Exercise details: Please rewrite the material below, changing every "Where should I click to" to "What should I tap to" and leaving everything else as it is.

Raw records:
++++++
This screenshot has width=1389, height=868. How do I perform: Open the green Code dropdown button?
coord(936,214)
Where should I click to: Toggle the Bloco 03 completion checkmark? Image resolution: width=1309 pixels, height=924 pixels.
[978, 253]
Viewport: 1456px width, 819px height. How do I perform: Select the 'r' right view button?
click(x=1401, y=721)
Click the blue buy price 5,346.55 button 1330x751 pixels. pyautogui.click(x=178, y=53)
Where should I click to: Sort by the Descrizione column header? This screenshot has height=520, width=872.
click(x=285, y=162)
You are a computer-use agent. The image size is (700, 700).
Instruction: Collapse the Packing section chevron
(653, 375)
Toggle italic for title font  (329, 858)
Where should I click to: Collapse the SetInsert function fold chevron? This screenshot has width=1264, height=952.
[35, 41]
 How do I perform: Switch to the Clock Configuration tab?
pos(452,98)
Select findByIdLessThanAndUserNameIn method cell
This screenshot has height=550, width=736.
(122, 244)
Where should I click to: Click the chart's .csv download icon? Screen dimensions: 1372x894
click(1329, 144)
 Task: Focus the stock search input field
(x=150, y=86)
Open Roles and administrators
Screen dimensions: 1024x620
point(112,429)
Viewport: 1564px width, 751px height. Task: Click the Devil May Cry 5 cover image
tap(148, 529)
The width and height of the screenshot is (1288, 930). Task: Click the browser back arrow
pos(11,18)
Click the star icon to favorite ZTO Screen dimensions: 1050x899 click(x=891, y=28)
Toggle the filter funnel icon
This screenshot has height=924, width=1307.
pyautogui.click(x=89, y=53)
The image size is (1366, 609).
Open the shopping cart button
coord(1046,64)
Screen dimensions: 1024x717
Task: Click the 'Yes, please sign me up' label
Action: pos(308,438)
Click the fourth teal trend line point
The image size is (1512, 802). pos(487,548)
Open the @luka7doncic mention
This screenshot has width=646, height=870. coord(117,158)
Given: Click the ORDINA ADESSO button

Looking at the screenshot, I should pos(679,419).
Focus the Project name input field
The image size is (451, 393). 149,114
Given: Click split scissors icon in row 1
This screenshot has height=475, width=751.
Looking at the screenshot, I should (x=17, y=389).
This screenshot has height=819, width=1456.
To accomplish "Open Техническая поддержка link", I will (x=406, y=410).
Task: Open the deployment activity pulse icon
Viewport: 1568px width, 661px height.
++++++
Full solution:
This screenshot has width=1389, height=868. How do I perform: Open the green Code dropdown button?
coord(936,214)
What should I tap to: Toggle the Bloco 03 completion checkmark? Image resolution: width=1309 pixels, height=924 pixels.
[978, 253]
Viewport: 1456px width, 819px height. How do I perform: Select the 'r' right view button?
click(x=1401, y=721)
Click the blue buy price 5,346.55 button 1330x751 pixels. pyautogui.click(x=178, y=53)
What should I tap to: Sort by the Descrizione column header? This screenshot has height=520, width=872.
click(x=285, y=162)
You are a computer-use agent. The image size is (700, 700).
Instruction: Collapse the Packing section chevron
(653, 375)
Toggle italic for title font  (329, 858)
What should I tap to: Collapse the SetInsert function fold chevron? This screenshot has width=1264, height=952.
[35, 41]
 How do I perform: Switch to the Clock Configuration tab?
pos(452,98)
Select findByIdLessThanAndUserNameIn method cell
This screenshot has height=550, width=736.
(122, 244)
What should I tap to: Click the chart's .csv download icon? Screen dimensions: 1372x894
click(1329, 144)
 Task: Focus the stock search input field
(x=150, y=86)
Open Roles and administrators
Screen dimensions: 1024x620
point(112,429)
Viewport: 1564px width, 751px height. Task: Click the Devil May Cry 5 cover image
tap(148, 529)
The width and height of the screenshot is (1288, 930). Task: Click the browser back arrow
pos(11,18)
Click the star icon to favorite ZTO Screen dimensions: 1050x899 click(x=891, y=28)
Toggle the filter funnel icon
This screenshot has height=924, width=1307.
pyautogui.click(x=89, y=53)
The image size is (1366, 609).
Open the shopping cart button
coord(1046,64)
Screen dimensions: 1024x717
Task: Click the 'Yes, please sign me up' label
Action: pos(308,438)
Click the fourth teal trend line point
The image size is (1512, 802). pos(487,548)
Open the @luka7doncic mention
This screenshot has width=646, height=870. coord(117,158)
Given: Click the ORDINA ADESSO button

Looking at the screenshot, I should pos(679,419).
Focus the Project name input field
The image size is (451, 393). 149,114
Given: Click split scissors icon in row 1
This screenshot has height=475, width=751.
Looking at the screenshot, I should (x=17, y=389).
This screenshot has height=819, width=1456.
To accomplish "Open Техническая поддержка link", I will (x=406, y=410).
Task: Open the deployment activity pulse icon
Viewport: 1568px width, 661px height.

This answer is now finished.